▶ Your task
Write the entries out in full, matching them exactly.

▶ The data
===
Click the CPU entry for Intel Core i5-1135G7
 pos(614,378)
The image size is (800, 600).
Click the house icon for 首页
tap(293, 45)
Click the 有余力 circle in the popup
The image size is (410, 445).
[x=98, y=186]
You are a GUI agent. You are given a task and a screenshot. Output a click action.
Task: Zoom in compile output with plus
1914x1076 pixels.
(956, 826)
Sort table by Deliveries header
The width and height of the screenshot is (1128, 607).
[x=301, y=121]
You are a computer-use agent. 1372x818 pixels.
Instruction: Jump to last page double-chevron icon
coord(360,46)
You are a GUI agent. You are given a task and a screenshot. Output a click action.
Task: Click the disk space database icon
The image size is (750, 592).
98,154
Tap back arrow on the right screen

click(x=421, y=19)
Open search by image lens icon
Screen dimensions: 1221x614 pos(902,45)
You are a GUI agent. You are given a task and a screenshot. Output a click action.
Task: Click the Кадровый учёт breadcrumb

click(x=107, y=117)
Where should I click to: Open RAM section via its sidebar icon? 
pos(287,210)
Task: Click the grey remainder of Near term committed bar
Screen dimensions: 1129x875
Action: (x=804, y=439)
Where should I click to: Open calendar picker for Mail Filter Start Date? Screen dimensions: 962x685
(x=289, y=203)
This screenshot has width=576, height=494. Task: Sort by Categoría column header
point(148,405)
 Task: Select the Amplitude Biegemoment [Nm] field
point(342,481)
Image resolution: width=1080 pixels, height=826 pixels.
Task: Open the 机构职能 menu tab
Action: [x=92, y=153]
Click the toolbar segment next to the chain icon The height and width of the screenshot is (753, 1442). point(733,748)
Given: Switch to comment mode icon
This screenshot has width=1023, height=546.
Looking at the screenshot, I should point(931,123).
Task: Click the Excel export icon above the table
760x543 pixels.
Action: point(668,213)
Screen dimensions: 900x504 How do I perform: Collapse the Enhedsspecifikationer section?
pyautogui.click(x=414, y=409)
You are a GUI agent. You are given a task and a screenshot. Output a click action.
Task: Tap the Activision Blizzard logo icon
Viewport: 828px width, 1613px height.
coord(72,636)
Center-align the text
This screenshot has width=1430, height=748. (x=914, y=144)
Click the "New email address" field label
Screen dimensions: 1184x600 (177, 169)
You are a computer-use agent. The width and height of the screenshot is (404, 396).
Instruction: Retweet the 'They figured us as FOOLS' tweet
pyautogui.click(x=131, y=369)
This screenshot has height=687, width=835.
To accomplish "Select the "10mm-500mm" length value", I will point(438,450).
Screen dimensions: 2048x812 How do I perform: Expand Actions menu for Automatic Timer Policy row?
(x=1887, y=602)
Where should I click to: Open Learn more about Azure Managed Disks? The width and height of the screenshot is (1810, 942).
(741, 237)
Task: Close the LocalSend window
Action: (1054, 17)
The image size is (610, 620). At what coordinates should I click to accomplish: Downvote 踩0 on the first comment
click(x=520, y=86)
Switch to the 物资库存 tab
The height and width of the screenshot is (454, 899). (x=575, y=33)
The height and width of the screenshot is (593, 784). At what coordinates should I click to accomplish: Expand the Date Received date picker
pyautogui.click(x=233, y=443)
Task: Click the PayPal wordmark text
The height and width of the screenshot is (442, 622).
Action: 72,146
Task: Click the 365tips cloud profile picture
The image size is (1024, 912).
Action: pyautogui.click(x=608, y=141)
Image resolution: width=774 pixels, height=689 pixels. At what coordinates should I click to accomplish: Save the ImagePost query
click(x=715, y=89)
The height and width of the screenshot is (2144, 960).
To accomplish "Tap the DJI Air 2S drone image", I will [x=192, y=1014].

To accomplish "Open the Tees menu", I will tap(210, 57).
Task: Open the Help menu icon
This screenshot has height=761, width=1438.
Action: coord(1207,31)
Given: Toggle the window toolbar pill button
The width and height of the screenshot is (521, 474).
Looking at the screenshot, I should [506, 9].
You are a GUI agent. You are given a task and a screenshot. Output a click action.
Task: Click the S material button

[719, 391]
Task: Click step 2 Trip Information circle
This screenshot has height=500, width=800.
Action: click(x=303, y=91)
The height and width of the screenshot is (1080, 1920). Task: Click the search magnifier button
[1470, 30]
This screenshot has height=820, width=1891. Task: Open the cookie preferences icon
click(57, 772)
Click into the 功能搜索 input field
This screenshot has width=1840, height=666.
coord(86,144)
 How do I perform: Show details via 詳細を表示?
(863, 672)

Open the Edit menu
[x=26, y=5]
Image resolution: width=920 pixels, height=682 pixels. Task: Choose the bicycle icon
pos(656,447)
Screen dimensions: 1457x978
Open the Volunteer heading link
===
▶ Written solution
Click the CPU entry for Intel Core i5-1135G7
 pos(614,378)
The image size is (800, 600).
Click the house icon for 首页
tap(293, 45)
Click the 有余力 circle in the popup
The image size is (410, 445).
[x=98, y=186]
You are a GUI agent. You are given a task and a screenshot. Output a click action.
Task: Zoom in compile output with plus
1914x1076 pixels.
(956, 826)
Sort table by Deliveries header
The width and height of the screenshot is (1128, 607).
[x=301, y=121]
You are a computer-use agent. 1372x818 pixels.
Instruction: Jump to last page double-chevron icon
coord(360,46)
You are a GUI agent. You are given a task and a screenshot. Output a click action.
Task: Click the disk space database icon
The image size is (750, 592).
98,154
Tap back arrow on the right screen

click(x=421, y=19)
Open search by image lens icon
Screen dimensions: 1221x614 pos(902,45)
You are a GUI agent. You are given a task and a screenshot. Output a click action.
Task: Click the Кадровый учёт breadcrumb

click(x=107, y=117)
Where should I click to: Open RAM section via its sidebar icon? 
pos(287,210)
Task: Click the grey remainder of Near term committed bar
Screen dimensions: 1129x875
Action: (x=804, y=439)
Where should I click to: Open calendar picker for Mail Filter Start Date? Screen dimensions: 962x685
(x=289, y=203)
This screenshot has width=576, height=494. Task: Sort by Categoría column header
point(148,405)
 Task: Select the Amplitude Biegemoment [Nm] field
point(342,481)
Image resolution: width=1080 pixels, height=826 pixels.
Task: Open the 机构职能 menu tab
Action: [x=92, y=153]
Click the toolbar segment next to the chain icon The height and width of the screenshot is (753, 1442). point(733,748)
Given: Switch to comment mode icon
This screenshot has width=1023, height=546.
Looking at the screenshot, I should point(931,123).
Task: Click the Excel export icon above the table
760x543 pixels.
Action: point(668,213)
Screen dimensions: 900x504 How do I perform: Collapse the Enhedsspecifikationer section?
pyautogui.click(x=414, y=409)
You are a GUI agent. You are given a task and a screenshot. Output a click action.
Task: Tap the Activision Blizzard logo icon
Viewport: 828px width, 1613px height.
coord(72,636)
Center-align the text
This screenshot has width=1430, height=748. (x=914, y=144)
Click the "New email address" field label
Screen dimensions: 1184x600 (177, 169)
You are a computer-use agent. The width and height of the screenshot is (404, 396).
Instruction: Retweet the 'They figured us as FOOLS' tweet
pyautogui.click(x=131, y=369)
This screenshot has height=687, width=835.
To accomplish "Select the "10mm-500mm" length value", I will point(438,450).
Screen dimensions: 2048x812 How do I perform: Expand Actions menu for Automatic Timer Policy row?
(x=1887, y=602)
Where should I click to: Open Learn more about Azure Managed Disks? The width and height of the screenshot is (1810, 942).
(741, 237)
Task: Close the LocalSend window
Action: (1054, 17)
The image size is (610, 620). At what coordinates should I click to accomplish: Downvote 踩0 on the first comment
click(x=520, y=86)
Switch to the 物资库存 tab
The height and width of the screenshot is (454, 899). (x=575, y=33)
The height and width of the screenshot is (593, 784). At what coordinates should I click to accomplish: Expand the Date Received date picker
pyautogui.click(x=233, y=443)
Task: Click the PayPal wordmark text
The height and width of the screenshot is (442, 622).
Action: 72,146
Task: Click the 365tips cloud profile picture
The image size is (1024, 912).
Action: pyautogui.click(x=608, y=141)
Image resolution: width=774 pixels, height=689 pixels. At what coordinates should I click to accomplish: Save the ImagePost query
click(x=715, y=89)
The height and width of the screenshot is (2144, 960).
To accomplish "Tap the DJI Air 2S drone image", I will [x=192, y=1014].

To accomplish "Open the Tees menu", I will tap(210, 57).
Task: Open the Help menu icon
This screenshot has height=761, width=1438.
Action: coord(1207,31)
Given: Toggle the window toolbar pill button
The width and height of the screenshot is (521, 474).
Looking at the screenshot, I should [506, 9].
You are a GUI agent. You are given a task and a screenshot. Output a click action.
Task: Click the S material button

[719, 391]
Task: Click step 2 Trip Information circle
This screenshot has height=500, width=800.
Action: click(x=303, y=91)
The height and width of the screenshot is (1080, 1920). Task: Click the search magnifier button
[1470, 30]
This screenshot has height=820, width=1891. Task: Open the cookie preferences icon
click(57, 772)
Click into the 功能搜索 input field
This screenshot has width=1840, height=666.
coord(86,144)
 How do I perform: Show details via 詳細を表示?
(863, 672)

Open the Edit menu
[x=26, y=5]
Image resolution: width=920 pixels, height=682 pixels. Task: Choose the bicycle icon
pos(656,447)
Screen dimensions: 1457x978
Open the Volunteer heading link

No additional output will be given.